What is a prosthesis?
The prosthesis is the replacement of a joint with an implant that reproduces its movement and that is as close as possible to its physiology. The treatment of osteoarthritis and of certain types of ankle deformities may require the use of this mobile bearing technique.
The online informations
By researching information on the Internet about implant prostheses, one can read many opinions that are contrary to this type of intervention. This school of thought is wrong and is rooted in time due to the old types of prostheses, used more than 15 years ago.
Mobile bearing nowadays
However, today, with particular reference to the mobile bearing procedure, prosthesis is a reliable and effective solution. This also thanks to a new, high-performance type of prosthesis: the mobile-bearing one.
Mobile bearing; three components
This implant consists of three basic components: a tibial component, a talar one and a mobile bearing polyethylene insert (hence the term “mobile”) called “meniscus”.
The first generation ankle prostheses resulted from a partial redesign of the geometry and tribology (i.e. the study of friction, lubrication and wear) of the old hip prosthesis and is a lot different to modern day ankle prosthesis procedures.

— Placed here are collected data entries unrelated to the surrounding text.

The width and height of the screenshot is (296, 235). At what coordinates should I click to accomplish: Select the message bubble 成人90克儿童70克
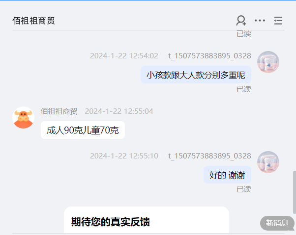(x=83, y=130)
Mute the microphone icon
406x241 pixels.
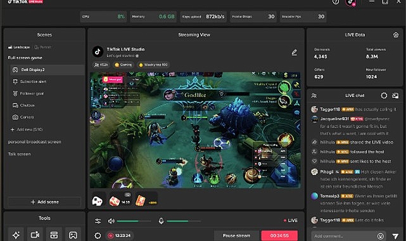(161, 221)
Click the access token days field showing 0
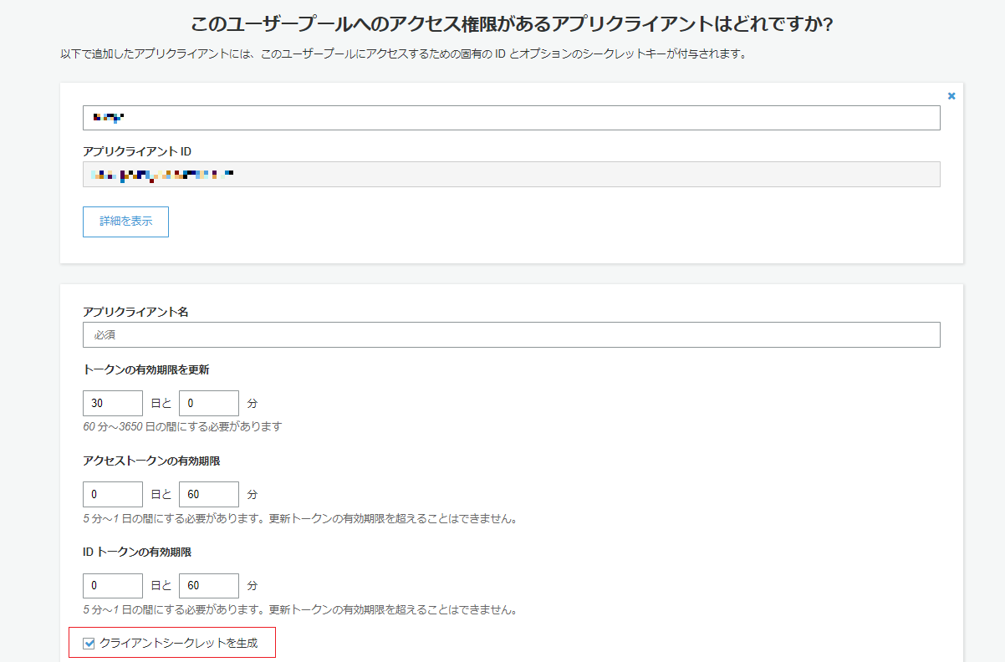1005x662 pixels. click(112, 494)
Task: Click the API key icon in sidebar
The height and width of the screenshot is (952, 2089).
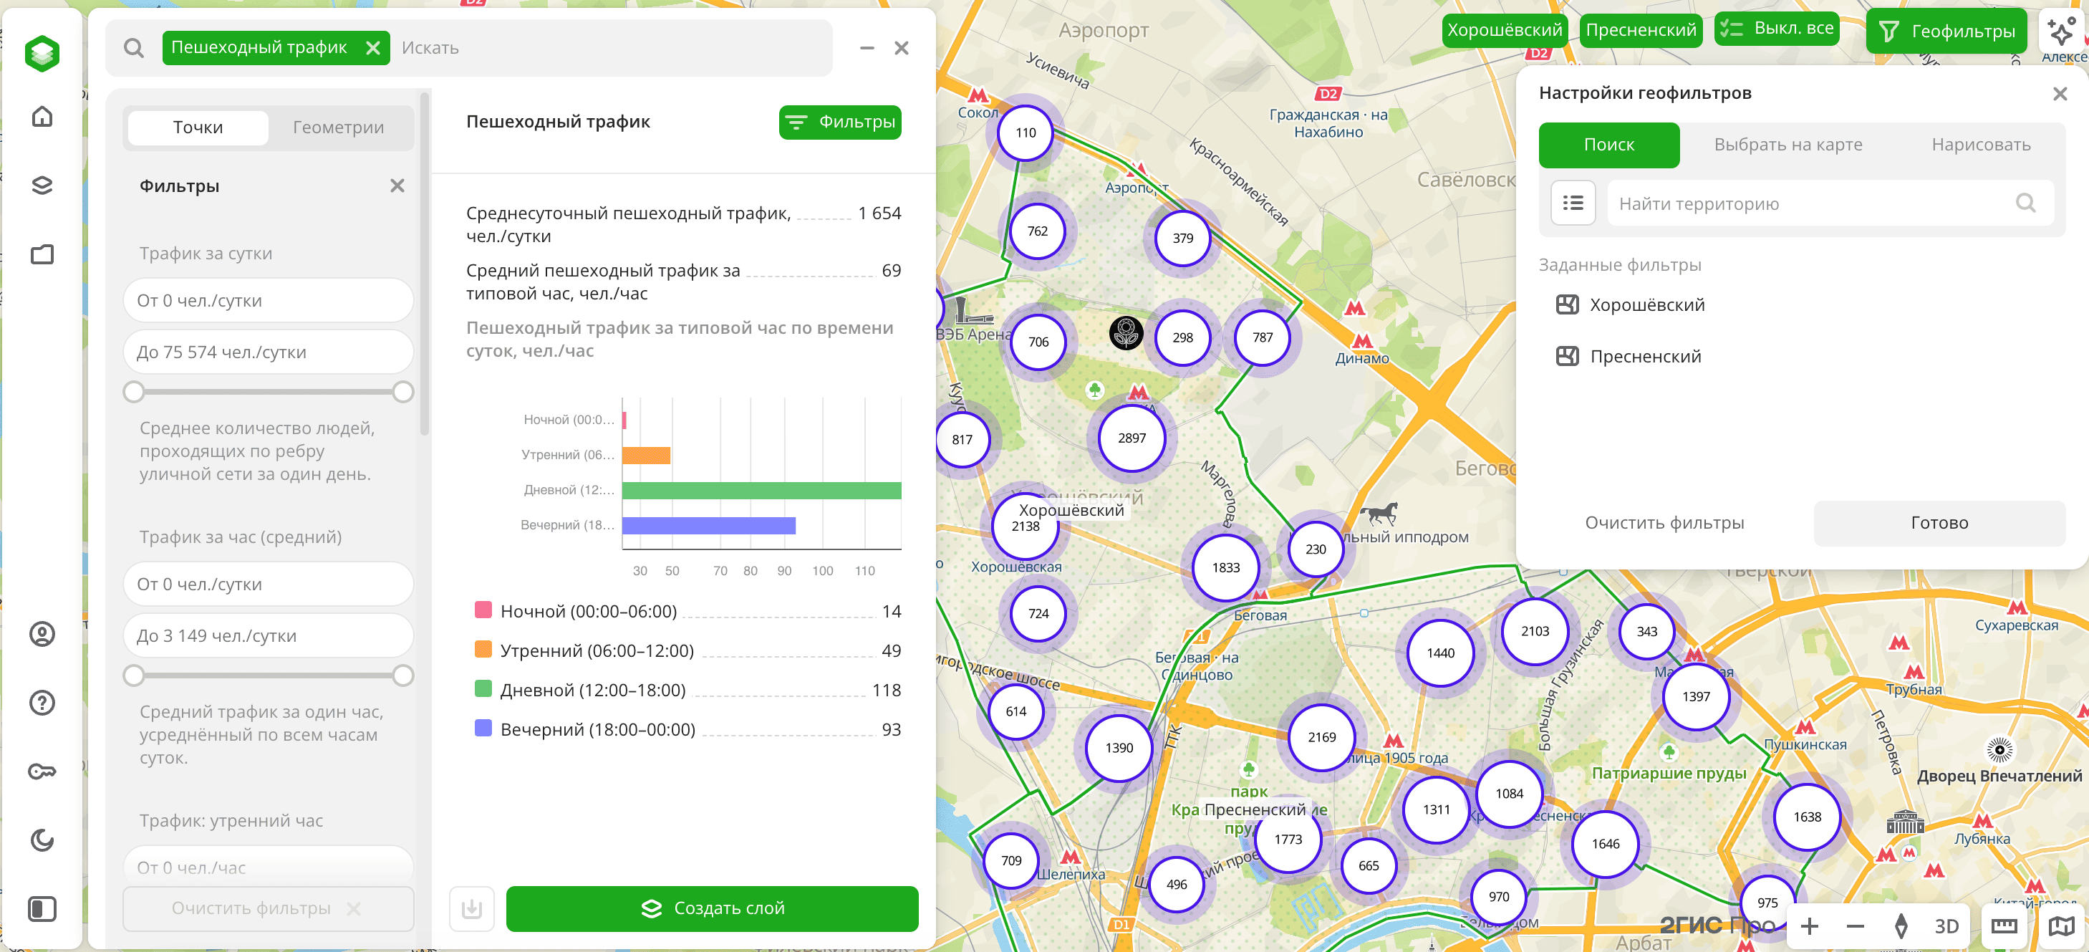Action: pyautogui.click(x=42, y=771)

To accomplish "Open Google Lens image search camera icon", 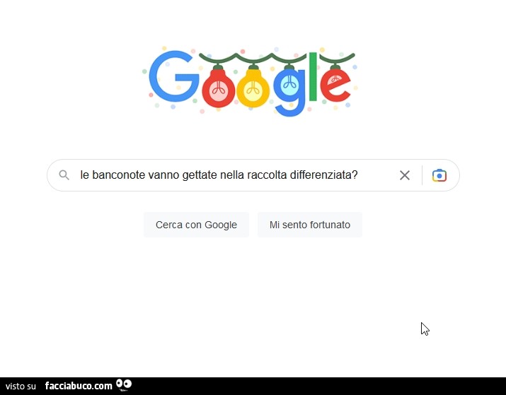I will (x=439, y=175).
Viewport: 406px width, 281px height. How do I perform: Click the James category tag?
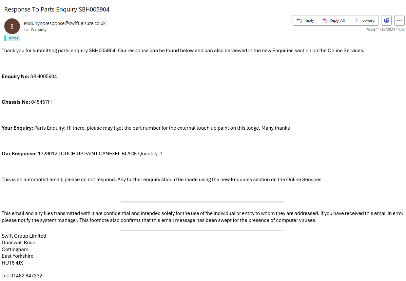coord(13,38)
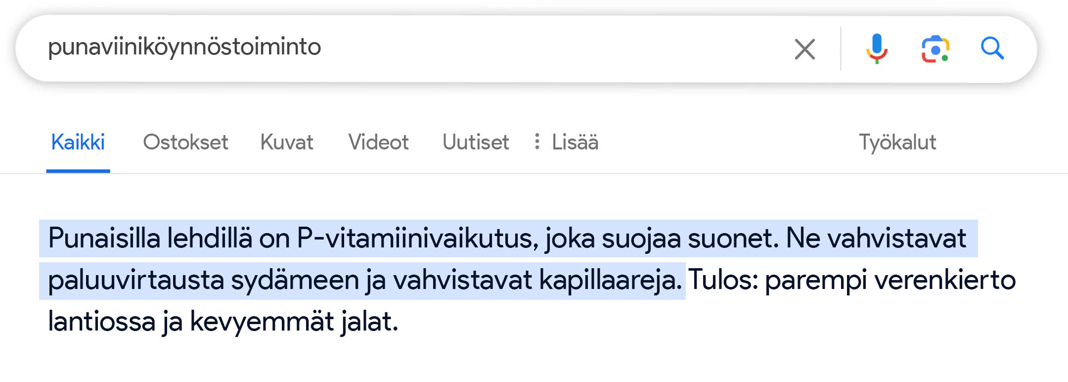
Task: Click the text "Tulos: parempi verenkierto"
Action: click(x=851, y=281)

The main problem turned out to be the mobilization of the components in the medium term, together with an incomplete understanding of the anatomy of the ankle in the designs of the time.
A modern mobile bearing answer
The European research has found an answer to this problem in the late ’90s, leading to the design of the mobile-bearing procedure. To achieve this result, it was fundamental to work on the “constraint” and “congruency”, i.e. joint bond and congruity: two antithetical principles to balance.
Put simply, a prosthetic implant must find a balance between the need to replicate the anatomy of a physiological ankle (congruency) and the need to achieve stability through a constraint (constraint).
The European solution of prosthesis with a mobile bearing insert has reduced the bulkiness of previous designs, thus saving bone tissue and using a “press-fit” attachment to the skeleton i.e. without the need of cementing.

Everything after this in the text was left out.